Format the listing below as a Markdown table with the columns No. and Text, numbering each row and skipping blank lines. Include everything from the line containing "Screen dimensions: 1774x1626" down to the line containing "pos(522,741)", both of those lines included.

** Begin DATA SECTION **

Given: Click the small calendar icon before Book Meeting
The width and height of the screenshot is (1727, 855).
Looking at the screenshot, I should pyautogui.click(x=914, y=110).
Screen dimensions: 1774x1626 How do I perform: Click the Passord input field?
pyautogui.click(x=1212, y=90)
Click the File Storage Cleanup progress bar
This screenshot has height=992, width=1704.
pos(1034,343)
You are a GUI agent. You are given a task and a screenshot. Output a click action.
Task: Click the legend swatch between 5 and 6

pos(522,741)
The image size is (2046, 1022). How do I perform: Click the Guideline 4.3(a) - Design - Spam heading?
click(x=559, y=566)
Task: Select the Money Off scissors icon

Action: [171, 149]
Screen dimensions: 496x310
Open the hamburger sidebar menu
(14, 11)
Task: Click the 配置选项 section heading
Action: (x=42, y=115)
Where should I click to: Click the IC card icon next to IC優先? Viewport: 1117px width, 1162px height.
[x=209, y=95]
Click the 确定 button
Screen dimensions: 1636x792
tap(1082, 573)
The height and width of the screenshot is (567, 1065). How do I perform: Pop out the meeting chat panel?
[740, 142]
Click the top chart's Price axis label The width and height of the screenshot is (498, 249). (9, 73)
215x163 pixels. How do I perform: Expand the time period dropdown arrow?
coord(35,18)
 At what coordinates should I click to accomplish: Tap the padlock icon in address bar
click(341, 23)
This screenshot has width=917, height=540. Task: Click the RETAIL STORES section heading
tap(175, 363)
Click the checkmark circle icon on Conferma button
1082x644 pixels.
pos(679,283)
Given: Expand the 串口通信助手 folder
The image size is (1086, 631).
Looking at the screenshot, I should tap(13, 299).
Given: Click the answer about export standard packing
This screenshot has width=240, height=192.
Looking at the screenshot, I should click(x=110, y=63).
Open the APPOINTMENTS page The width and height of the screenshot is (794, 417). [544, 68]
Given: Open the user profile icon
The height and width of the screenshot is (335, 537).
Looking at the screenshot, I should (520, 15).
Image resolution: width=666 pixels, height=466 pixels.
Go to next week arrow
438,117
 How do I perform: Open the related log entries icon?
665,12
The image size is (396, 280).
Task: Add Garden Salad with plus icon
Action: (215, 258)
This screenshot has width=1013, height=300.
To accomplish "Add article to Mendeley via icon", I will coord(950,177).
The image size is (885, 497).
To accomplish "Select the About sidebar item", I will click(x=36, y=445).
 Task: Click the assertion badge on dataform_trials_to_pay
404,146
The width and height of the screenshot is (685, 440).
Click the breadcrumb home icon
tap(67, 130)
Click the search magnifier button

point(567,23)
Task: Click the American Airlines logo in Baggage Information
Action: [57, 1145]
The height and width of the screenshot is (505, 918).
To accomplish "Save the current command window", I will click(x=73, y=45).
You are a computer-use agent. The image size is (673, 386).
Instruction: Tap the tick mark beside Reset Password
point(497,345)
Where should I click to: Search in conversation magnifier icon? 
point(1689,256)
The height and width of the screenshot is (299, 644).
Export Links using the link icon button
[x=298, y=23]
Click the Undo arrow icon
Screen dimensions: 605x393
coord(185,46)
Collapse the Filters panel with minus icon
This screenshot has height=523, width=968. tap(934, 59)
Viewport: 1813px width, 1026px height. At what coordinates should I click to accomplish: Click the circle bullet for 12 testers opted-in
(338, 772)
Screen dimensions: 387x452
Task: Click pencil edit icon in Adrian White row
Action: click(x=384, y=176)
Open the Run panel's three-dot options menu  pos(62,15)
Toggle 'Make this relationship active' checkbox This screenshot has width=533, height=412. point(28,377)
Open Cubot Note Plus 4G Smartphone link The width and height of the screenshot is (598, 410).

** End DATA SECTION **

### SOLUTION:
| No. | Text |
|---|---|
| 1 | Screen dimensions: 1774x1626 How do I perform: Click the Passord input field? |
| 2 | pyautogui.click(x=1212, y=90) |
| 3 | Click the File Storage Cleanup progress bar |
| 4 | This screenshot has height=992, width=1704. |
| 5 | pos(1034,343) |
| 6 | You are a GUI agent. You are given a task and a screenshot. Output a click action. |
| 7 | Task: Click the legend swatch between 5 and 6 |
| 8 | pos(522,741) |